L’avancée technologique du marché bancaire

L’avancée technologique du marché bancaire

Les banques ont été pendant longtemps les acteurs uniques vers lesquels se diriger pour nos actions de paiements. Mais désormais, les temps ont bien changé et ces industries ne détiennent plus le monopole de nos moyens de paiements ; notamment les chèques et les cartes bancaires.

Il n’est plus nécessaire d’aller dans une banque pour avoir une carte bancaire

Depuis que l’argent existe, on a toujours dû se rendre auprès des banques pour obtenir une carte bancaire ou un chéquier. L’on n’avait pas vraiment le choix ; Alice Poizat, la directrice du cabinet Kea Partners nous informe d’ailleurs que le paiement n’a pas vraiment intéressé les acteurs autres que les banques, durant des années.
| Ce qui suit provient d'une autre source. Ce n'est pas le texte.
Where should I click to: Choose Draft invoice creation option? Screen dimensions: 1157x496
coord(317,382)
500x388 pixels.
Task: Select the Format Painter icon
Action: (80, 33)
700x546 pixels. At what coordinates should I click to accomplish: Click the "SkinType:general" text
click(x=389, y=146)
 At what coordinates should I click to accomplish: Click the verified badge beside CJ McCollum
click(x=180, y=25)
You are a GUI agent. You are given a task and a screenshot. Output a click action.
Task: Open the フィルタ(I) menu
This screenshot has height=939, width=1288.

Mais depuis, les barrières ont chuté et dorénavant, les actions de paiements sont devenues accessibles et très attractives pour les acteurs non bancaires.

La vérité, c’est qu’aujourd’hui, la technologie nous permet de faire des paiements avec notre téléphone, et non plus avec notre carte bancaire. La production et l’industrialisation des cartes bancaires ne sont plus seulement physiques. On peut désormais proposer des options de paiement par téléphone, ou des cartes bancaires virtuelles,

Orange, Carrefour, Apple… Les grandes marques se lancent dans les actions de paiements

Commercialiser les services de paiements n’a jamais été aussi simple, et même ceux qui ne sont absolument pas dans le milieu bancaire se lancent dans l’aventure. Jérôme Raoul, le sous-directeur qui est en charge des banques à la direction générale du Trésor, nous en dit un peu plus. C’est l’arrivée de tout un ensemble d’acteurs qui entraîne désormais une déstabilisation des banques de détail.

De plus, les Fintechs sont activement présentes pour aider aux financements de solutions bancaires basiques ; les cartes de paiements, physiques ou virtuelles, gratuites ou presque, mais aussi des transferts d’argents, simples et rapides. Même la Fnac et Carrefour s’y mettent, en proposant depuis l’an dernier, leur propres cartes de paiements. L’enseigne Orange a fait très fort de son côté, en créant sa banque mobile Orange Bank.

Dans le reste du monde, Google, Apple, ou encore Samsung mettent également la main à la pâte, puisque ils proposent quant à eux des services de paiements directement via les smartphones. La firme Amazon a, elle, fourni des cartes Visa à ses nombreux clients d’Amérique. Il y a de nombreux acteurs qui entre dans la danse des actions de paiements, si vous cherchez quelle carte bancaire choisir.

La ruée vers l’or… noir

Ce qui motive tous ces acteurs, qui à la base, rien ne rapprochent de l’univers bancaire, sont toutes les informations qu’ils peuvent récolter sur leur clientèle. Les données qu’ils ont obtenu des habitudes de leurs clients sont une mine d’or considérable. Les statistiques de la Banque de France démontrent qu’en 2016, il y a eu plus 11 milliards de transactions, grâce aux paiements de cartes bancaires. De plus, l’un des autres grands avantages recherchés sont la fidélisation de la clientèle : un mécanisme de réduction sur des achats en est l’exemple parfait. Le désir des acteurs est de pouvoir combattre la concurrence d’Amazon, qui veut contrôler les chaînes d’achats.